Living room workouts can be effective when done right. Here’s how to stay injury-free.
The coronavirus pandemic has gyms closed, forcing us all to alter our workout plans. While more and more people have joined the running community (and to that, we say welcome!), we’ve all had to find creative ways to cross-train safely.
At-home workouts present their own challenges. It can hard to motivate at home, and working out in your living room can be intimidating especially if you’re used to being taken through a workout by a trainer or coach, attending a class, or even just have access to a full gym of equipment.
Plus, it can be easier to get hurt if you’re starting something new and don’t quite know what you’re getting into or improvising by using milk jugs or bags full of books instead of weights.
So we tapped Noam Tamir, C.S.C.S., founder of TS Fitness in New York City and Kara Miklaus, NASM-certified trainer and co-owner of WORK Training Studio in Irvine, California to fill you in on everything you need to know about injury-free at-home workouts.

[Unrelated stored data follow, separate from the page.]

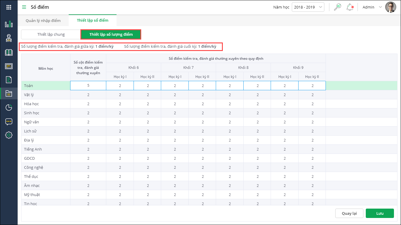
Task: Open the open-book sidebar icon
Action: point(9,52)
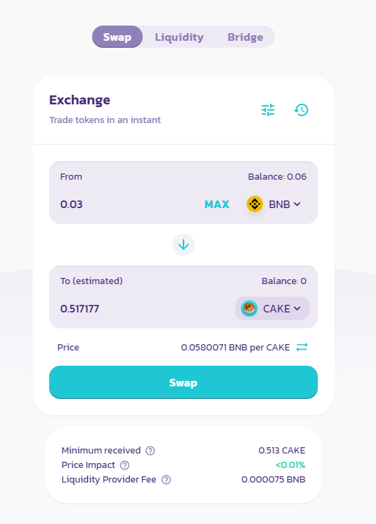The width and height of the screenshot is (376, 524).
Task: Select the Swap tab at top
Action: [117, 37]
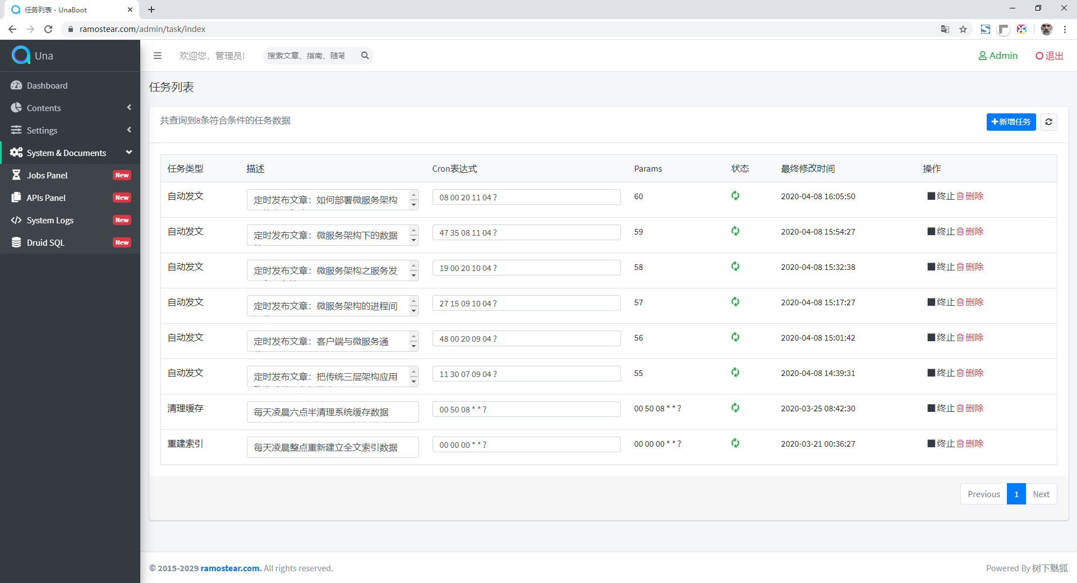This screenshot has width=1077, height=583.
Task: Click the 退出 logout link
Action: coord(1049,56)
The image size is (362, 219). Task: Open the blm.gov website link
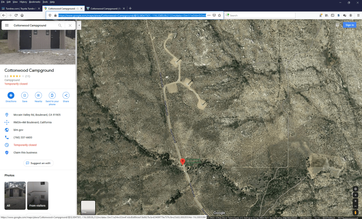tap(18, 130)
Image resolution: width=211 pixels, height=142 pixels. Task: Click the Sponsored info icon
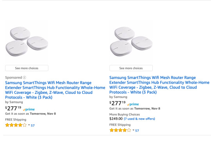(25, 77)

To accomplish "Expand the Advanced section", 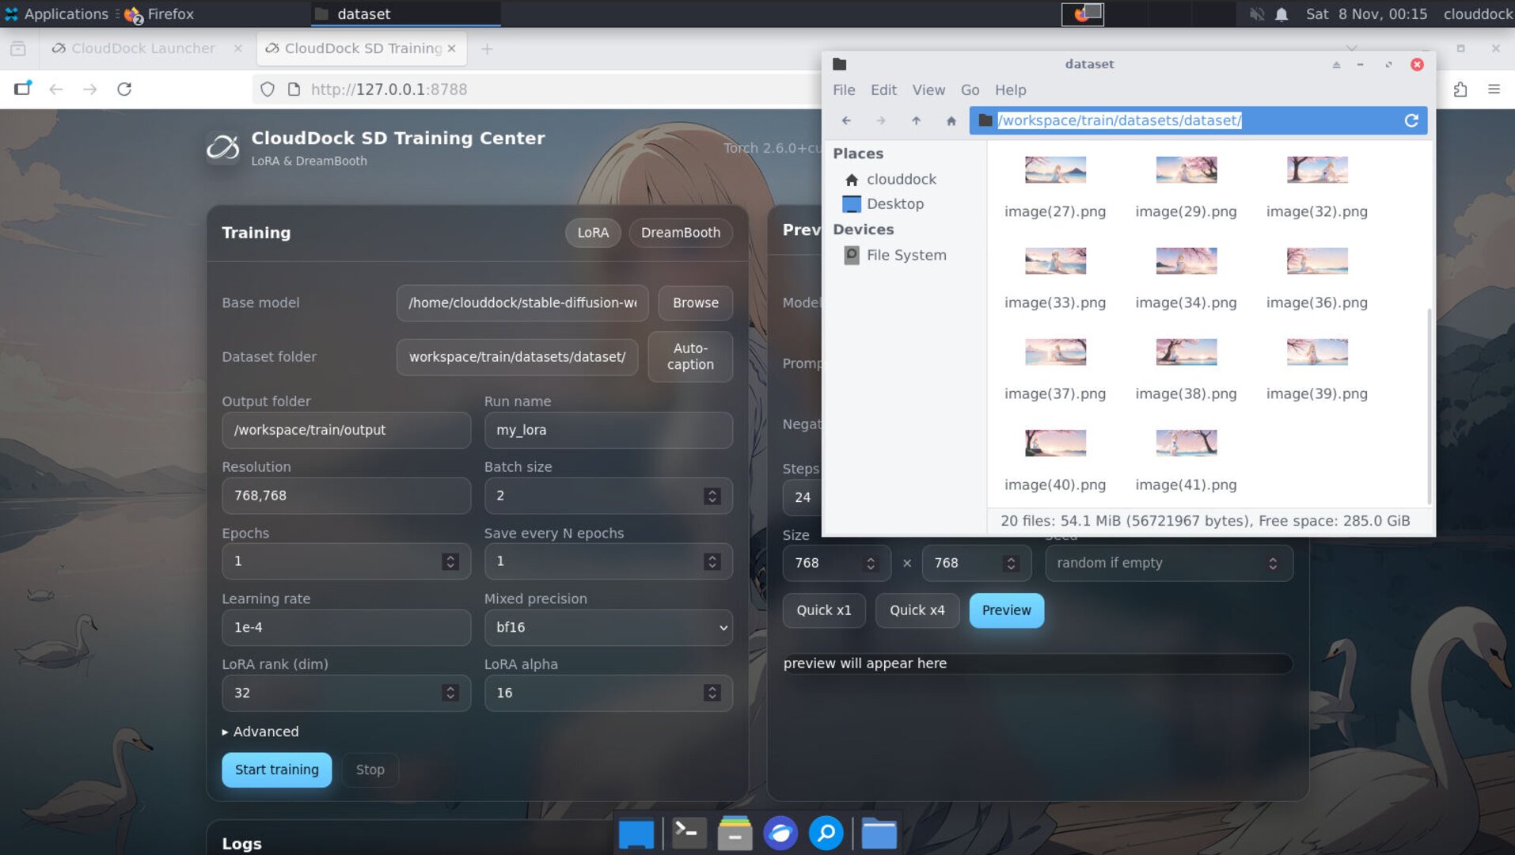I will click(260, 732).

What basic setup do I need for an effective workout?
For a bare-bones home gym setup, make sure you have ample space to move, so ideally at least a 4 to 6 feet of space where you can extend your limbs all the way, Miklaus says.
And, if you are interested in virtual classes, if you have a space 8 feet long by 6 feet wide, this gives you enough space to do almost all exercises and gives the trainer the ability to see you head-on, slightly turned, and horizontally to help coach good form, Tamir says. You also need a soft surface such as a mat if you have it, or you can use a carpet or rug.

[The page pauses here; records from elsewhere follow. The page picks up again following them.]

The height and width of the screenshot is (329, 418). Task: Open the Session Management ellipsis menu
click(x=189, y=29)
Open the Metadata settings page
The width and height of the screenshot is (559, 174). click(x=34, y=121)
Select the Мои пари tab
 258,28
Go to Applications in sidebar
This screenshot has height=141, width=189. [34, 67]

Outside of that, Tamir recommends a towel and chair. “Everyone has these and you can increase the number of exercises you can do, such as doing a towel row or a triceps dip off a chair.”
And while you can definitely get a great workout with just your body weight, after a little while, that might get boring or you might plateau, Miklaus says. So if you have access to them, grabbing at least one or two sets of dumbbells (lighter and heavier), a resistance band with handles for your hands, and a set of mini bands (that you can put around your legs) will give you plenty of variety and a great workout.